As I wrote in an earlier reply, it would be a lot cleaner to just have
the buckets be:

	buckets[2][BUCKETS_PER_RW];

and not have to do weird math based on both size and data direction.
Just have it return the bucket index based on size, and have the caller
do:

	bucket[rq_data_dir(rq)][bucket_index];

Omar Sandoval April 20, 2017, 8:20 p.m. UTC | #3

On Thu, Apr 20, 2017 at 02:16:04PM -0600, Jens Axboe wrote:
> On 04/20/2017 02:07 PM, Omar Sandoval wrote:
> > On Fri, Apr 07, 2017 at 06:24:03AM -0600, sbates@raithlin.com wrote:
> >> From: Stephen Bates <sbates@raithlin.com>
> >>
> >> Rather than bucketing IO statisics based on direction only we also
> >> bucket based on the IO size. This leads to improved polling
> >> performance. Update the bucket callback function and use it in the
> >> polling latency estimation.
> >>
> >> Signed-off-by: Stephen Bates <sbates@raithlin.com>
> > 
> > Hey, Stephen, just taking a look at this now.

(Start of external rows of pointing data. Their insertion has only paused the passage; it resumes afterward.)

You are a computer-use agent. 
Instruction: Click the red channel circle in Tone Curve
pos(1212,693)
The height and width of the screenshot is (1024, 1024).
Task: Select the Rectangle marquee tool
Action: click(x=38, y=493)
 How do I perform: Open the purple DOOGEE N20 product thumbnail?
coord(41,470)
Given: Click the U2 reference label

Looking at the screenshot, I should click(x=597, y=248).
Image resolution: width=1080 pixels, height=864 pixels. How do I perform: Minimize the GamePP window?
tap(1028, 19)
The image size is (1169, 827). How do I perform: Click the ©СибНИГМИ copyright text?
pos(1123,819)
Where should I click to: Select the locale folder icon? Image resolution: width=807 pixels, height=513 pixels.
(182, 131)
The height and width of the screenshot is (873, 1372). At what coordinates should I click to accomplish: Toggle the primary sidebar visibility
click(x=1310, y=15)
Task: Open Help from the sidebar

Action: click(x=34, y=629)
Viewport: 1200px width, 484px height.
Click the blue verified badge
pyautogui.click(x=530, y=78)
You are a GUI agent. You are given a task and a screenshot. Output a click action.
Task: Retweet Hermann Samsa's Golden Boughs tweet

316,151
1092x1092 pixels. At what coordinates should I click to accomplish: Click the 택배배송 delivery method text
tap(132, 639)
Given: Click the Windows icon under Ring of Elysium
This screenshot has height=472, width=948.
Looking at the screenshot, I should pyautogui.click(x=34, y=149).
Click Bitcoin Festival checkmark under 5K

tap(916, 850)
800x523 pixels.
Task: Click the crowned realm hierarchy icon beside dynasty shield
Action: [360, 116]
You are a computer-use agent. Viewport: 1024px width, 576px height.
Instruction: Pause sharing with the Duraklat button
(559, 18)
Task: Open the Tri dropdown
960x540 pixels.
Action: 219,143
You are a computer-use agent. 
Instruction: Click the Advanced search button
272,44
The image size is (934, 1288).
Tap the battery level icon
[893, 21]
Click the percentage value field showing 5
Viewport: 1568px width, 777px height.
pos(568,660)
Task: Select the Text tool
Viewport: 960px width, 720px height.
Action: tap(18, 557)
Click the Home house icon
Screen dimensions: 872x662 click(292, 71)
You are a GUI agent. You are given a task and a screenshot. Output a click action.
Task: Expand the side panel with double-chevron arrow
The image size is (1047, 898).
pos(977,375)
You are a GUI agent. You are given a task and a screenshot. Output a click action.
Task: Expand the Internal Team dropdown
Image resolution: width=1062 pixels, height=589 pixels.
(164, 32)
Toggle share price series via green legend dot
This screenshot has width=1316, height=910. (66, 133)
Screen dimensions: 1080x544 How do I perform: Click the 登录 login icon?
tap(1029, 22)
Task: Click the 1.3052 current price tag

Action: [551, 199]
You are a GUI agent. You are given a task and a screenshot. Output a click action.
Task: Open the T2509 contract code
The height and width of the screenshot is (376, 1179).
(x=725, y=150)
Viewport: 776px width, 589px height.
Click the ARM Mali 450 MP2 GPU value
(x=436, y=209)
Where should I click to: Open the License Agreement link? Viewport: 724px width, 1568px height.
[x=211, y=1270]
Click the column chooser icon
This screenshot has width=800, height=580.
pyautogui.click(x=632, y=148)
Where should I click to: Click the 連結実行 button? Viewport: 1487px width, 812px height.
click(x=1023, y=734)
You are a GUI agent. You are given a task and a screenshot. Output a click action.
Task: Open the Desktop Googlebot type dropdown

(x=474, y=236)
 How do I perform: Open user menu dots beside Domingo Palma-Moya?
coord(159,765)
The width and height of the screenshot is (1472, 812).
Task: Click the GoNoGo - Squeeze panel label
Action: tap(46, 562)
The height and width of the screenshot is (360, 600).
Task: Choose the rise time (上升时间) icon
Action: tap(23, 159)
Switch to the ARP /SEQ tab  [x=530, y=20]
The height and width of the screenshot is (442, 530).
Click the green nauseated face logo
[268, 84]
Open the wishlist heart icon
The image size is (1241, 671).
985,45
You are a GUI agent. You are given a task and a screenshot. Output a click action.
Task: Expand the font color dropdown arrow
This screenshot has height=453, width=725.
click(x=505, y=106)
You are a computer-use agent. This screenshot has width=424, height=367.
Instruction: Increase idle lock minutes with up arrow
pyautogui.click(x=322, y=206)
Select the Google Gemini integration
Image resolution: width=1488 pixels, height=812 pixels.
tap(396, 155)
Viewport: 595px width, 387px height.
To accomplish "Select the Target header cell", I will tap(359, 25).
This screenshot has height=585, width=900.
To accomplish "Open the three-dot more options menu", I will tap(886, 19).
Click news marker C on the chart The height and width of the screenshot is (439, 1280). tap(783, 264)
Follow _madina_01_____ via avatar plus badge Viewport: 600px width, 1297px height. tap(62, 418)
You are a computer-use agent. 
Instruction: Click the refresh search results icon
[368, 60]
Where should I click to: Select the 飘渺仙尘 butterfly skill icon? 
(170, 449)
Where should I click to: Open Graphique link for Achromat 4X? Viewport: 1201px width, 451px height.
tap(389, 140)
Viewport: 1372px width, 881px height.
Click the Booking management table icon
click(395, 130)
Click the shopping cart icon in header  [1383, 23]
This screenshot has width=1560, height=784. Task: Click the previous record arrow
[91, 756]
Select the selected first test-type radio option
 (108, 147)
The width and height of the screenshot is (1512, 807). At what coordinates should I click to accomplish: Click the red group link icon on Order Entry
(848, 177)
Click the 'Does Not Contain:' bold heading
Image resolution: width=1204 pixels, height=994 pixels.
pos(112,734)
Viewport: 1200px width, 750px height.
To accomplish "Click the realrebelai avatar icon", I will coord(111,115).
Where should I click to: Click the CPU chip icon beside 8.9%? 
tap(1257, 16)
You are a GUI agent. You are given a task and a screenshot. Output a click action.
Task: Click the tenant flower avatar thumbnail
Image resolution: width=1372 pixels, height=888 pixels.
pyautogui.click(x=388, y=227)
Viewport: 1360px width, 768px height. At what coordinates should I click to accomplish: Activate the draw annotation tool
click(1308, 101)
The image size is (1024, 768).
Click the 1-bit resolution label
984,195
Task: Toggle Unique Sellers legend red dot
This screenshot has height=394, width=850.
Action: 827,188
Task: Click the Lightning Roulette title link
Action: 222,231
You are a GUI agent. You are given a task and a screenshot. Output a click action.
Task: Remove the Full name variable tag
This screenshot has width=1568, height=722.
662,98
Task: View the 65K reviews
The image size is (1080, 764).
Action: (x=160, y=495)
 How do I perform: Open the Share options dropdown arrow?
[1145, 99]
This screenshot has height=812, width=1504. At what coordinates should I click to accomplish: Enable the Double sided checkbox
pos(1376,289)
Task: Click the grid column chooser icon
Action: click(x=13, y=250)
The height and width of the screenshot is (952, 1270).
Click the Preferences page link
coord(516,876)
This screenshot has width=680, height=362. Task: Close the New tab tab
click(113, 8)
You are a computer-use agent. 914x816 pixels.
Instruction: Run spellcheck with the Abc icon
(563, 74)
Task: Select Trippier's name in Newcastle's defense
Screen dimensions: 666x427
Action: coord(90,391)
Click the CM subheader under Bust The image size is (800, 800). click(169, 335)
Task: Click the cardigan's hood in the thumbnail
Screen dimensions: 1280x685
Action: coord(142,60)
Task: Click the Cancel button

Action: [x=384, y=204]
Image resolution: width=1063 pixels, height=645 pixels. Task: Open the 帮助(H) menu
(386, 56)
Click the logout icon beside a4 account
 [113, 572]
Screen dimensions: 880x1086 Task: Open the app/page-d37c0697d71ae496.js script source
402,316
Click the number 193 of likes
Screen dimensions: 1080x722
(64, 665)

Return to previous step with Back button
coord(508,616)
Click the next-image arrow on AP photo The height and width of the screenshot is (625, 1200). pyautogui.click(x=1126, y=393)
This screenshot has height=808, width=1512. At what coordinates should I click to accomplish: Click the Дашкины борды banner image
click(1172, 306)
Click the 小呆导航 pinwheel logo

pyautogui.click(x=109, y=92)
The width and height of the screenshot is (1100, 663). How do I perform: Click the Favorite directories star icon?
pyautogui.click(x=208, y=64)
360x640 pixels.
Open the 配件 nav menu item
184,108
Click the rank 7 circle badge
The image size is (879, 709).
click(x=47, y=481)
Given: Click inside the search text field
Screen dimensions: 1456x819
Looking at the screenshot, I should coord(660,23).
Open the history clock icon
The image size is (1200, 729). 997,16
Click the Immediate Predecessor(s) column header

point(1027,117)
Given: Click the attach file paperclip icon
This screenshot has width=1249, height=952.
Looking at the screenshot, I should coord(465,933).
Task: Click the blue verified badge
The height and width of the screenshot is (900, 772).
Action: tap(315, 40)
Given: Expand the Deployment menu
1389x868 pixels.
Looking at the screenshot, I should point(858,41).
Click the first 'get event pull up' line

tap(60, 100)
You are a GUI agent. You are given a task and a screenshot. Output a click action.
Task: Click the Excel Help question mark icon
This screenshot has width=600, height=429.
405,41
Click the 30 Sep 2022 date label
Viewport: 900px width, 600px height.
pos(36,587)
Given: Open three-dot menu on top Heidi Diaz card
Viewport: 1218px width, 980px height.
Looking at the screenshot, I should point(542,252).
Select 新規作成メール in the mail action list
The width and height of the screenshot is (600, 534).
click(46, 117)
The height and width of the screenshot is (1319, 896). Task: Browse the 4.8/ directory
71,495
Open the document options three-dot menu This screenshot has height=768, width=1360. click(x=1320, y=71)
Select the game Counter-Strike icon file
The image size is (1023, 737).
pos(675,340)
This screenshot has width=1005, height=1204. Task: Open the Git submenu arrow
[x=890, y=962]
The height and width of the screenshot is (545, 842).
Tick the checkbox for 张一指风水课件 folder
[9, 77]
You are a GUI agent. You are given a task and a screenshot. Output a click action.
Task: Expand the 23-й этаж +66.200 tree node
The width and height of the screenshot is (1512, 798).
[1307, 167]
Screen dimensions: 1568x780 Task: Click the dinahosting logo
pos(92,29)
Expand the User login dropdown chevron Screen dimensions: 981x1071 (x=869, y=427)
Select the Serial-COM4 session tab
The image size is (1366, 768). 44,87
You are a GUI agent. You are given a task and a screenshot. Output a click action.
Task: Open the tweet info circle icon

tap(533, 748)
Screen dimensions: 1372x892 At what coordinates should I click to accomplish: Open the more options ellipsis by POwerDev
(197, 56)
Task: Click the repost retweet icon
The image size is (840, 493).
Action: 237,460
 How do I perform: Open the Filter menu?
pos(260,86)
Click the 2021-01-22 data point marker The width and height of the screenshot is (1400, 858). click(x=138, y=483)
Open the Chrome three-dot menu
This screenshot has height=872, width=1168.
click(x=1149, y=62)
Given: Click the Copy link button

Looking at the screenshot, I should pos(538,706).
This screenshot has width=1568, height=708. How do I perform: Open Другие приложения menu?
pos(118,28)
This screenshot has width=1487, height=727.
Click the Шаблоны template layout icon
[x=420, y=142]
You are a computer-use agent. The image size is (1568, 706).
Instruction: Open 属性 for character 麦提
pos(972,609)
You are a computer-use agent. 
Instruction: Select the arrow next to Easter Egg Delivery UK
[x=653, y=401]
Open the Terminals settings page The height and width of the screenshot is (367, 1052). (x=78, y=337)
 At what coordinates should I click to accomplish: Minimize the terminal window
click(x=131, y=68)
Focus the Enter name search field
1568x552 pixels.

Comments below.
> > 
> >> ---
> >>  block/blk-mq.c | 45 +++++++++++++++++++++++++++++++++++----------
> >>  1 file changed, 35 insertions(+), 10 deletions(-)
> >>
> >> diff --git a/block/blk-mq.c b/block/blk-mq.c
> >> index 061fc2c..5fd376b 100644
> >> --- a/block/blk-mq.c
> >> +++ b/block/blk-mq.c
> >> @@ -42,6 +42,25 @@ static LIST_HEAD(all_q_list);
> >>  static void blk_mq_poll_stats_start(struct request_queue *q);
> >>  static void blk_mq_poll_stats_fn(struct blk_stat_callback *cb);
> >>  
> >> +/* Must be consisitent with function below */
> >> +#define BLK_MQ_POLL_STATS_BKTS 16
> >> +static int blk_mq_poll_stats_bkt(const struct request *rq)
> >> +{
> >> +	int ddir, bytes, bucket;
> >> +
> >> +	ddir = blk_stat_rq_ddir(rq);
> > 
> > No need to call the wrapper function here, we can use rq_data_dir()
> > directly.
> > 
> >> +	bytes = blk_rq_bytes(rq);
> >> +
> >> +	bucket = ddir + 2*(ilog2(bytes) - 9);
> >> +
> >> +	if (bucket < 0)
> >> +		return -1;
> >> +	else if (bucket >= BLK_MQ_POLL_STATS_BKTS)
> >> +		return ddir + BLK_MQ_POLL_STATS_BKTS - 2;
> >> +
> >> +	return bucket;
> >> +}
> > 
> > Nitpicking here, but defining things in terms of the number of size
> > buckets seems more natural to me. How about something like this
> > (untested)? Note that this obviates the need for patch 1.
> > 
> > #define BLK_MQ_POLL_STATS_SIZE_BKTS 8
> > static unsigned int blk_mq_poll_stats_bkt(const struct request *rq)
> > {
> > 	unsigned int size_bucket;
> > 
> > 	size_bucket = clamp(ilog2(blk_rq_bytes(rq)) - 9, 0,
> > 			    BLK_MQ_POLL_STATS_SIZE_BKTS - 1);
> > 	return 2 * size_bucket + rq_data_dir(rq);
> > }
> 
> As I wrote in an earlier reply, it would be a lot cleaner to just have
> the buckets be:
> 
> 	buckets[2][BUCKETS_PER_RW];
> 
> and not have to do weird math based on both size and data direction.
> Just have it return the bucket index based on size, and have the caller
> do:
> 
> 	bucket[rq_data_dir(rq)][bucket_index];

This removes a lot of the flexibility of the interface. Kyber, for one,
has this stats callback:

static unsigned int rq_sched_domain(const struct request *rq)
{
	unsigned int op = rq->cmd_flags;

	if ((op & REQ_OP_MASK) == REQ_OP_READ)
		return KYBER_READ;
	else if ((op & REQ_OP_MASK) == REQ_OP_WRITE && op_is_sync(op))
		return KYBER_SYNC_WRITE;
	else
		return KYBER_OTHER;
}

The buckets aren't subdivisions of read vs. write. We could shoehorn it
in your way if we really wanted to, but that's pointless.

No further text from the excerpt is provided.